Velocity trace of the two stirrers, visualized by position samples at equispaced intervals in time. Each time the stirrers change direction, the radius is reduced by a small percentage to avoid visual overlay. The true stirrers, of course, remain on their circular paths. The position is colored from blue (starting position) to red (stopping position).

Figure 7

Selected snapshots of the final velocity optimization for the modified stirrer shapes. (a) Initial plunging through the interface by the outer stirrer, while the inner stirrer generates start-stop vortices. (b) Oscillatory motion of the outer stirrer and acceleration of the inner stirrer. (c, d) Reversal of both stirrers, allowing interaction of the stirrers with the generated vortices. (e, f) Small-amplitude rapid oscillation of the outer stirrer, while the inner stirrer gradually comes to rest. See Ref. [39] for an animation of the entire mixing process.

Figure 8

Closeups of key features of the velocity-optimized stirring protocal. (a) Shedding of stop-vortex by the outer stirrer, aimed for impact on the inner stirrer. (b) Breakdown of large-scale vortical elements via the appendage of the outer stirrer. (c) Generation of shed vortices by oscillatory motion of the outer cylinder, near the end of the optimization horizon.

Figure 9

Optimal cross-sectional shapes for both stirrers, using a combined shape-velocity optimization. The red and green curves signify the initial and final configuration, respectively, with gray shapes denoting the intermediate steps of the optimization procedure. Black arrows pinpoint features of interest, as they develop during the optimization process. (a) The outer stirrer develops an irregular pentagon shape, with one edge more pronounced. (b) The inner stirrer shows similar shape with one conspicuous extended blade.

Figure 10

Velocity trace of the two stirrers for the combined shape-velocity optimization, visualized by position samples at equispaced intervals in time.

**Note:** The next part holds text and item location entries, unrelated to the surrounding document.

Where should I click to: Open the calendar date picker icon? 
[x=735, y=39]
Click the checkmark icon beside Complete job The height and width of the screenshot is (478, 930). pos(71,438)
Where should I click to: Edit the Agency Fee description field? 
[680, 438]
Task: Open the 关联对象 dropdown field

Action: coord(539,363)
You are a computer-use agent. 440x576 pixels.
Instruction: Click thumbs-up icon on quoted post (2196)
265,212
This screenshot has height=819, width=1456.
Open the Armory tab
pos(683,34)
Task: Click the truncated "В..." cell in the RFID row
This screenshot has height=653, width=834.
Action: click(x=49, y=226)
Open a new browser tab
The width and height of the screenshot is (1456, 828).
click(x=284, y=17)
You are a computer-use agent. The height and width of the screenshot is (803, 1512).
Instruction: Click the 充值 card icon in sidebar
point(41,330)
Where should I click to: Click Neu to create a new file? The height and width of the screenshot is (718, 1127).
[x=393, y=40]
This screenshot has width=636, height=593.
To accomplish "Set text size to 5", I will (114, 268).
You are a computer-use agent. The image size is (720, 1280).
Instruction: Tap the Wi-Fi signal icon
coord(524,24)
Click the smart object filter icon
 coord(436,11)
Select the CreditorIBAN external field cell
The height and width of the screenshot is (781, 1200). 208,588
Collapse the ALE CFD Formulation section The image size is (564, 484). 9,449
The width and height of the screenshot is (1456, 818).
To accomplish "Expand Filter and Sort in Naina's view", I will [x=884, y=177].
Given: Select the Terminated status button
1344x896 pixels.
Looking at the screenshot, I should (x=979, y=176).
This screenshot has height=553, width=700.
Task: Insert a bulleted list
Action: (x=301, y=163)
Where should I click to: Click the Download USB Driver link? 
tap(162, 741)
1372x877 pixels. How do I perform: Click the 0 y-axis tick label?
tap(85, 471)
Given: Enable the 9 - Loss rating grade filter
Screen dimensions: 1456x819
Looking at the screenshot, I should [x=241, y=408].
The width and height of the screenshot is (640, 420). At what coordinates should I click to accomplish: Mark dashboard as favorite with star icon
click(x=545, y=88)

Each time the stirrers change direction, the radius is reduced by a small percentage to avoid visual overlay. The true stirrers, of course, remain on their circular paths. The position is colored from blue (starting position) to red (stopping position).

Figure 11

Selected snapshots of the final combined shape-velocity optimization. (a) Initial approach of the interface by both stirrers, with deceleration-acceleration near the interface. (b) Acceleration of outer stirrer, deceleration of inner cylinder. (c) Oscillatory motion of the outer stirrer and near stagnation of inner stirrer. (d–f) Multiple reversals of outer stirrer and slow motion of inner stirrer, as the stirrers come to their respective resting position. See Ref. [40] for an animation of the entire mixing process.

Figure 12

Closeups of key features of the shape-velocity-optimized stirring protocol. (a) Narrow passage of two stirrers, creating a strong shear layer and a subsequent roll-up of the interface. (b) Guiding and deflection of vortices by the inner stirrer. (c) Breakdown of vortices as they interact with the sharp protrusions of the outer stirrer.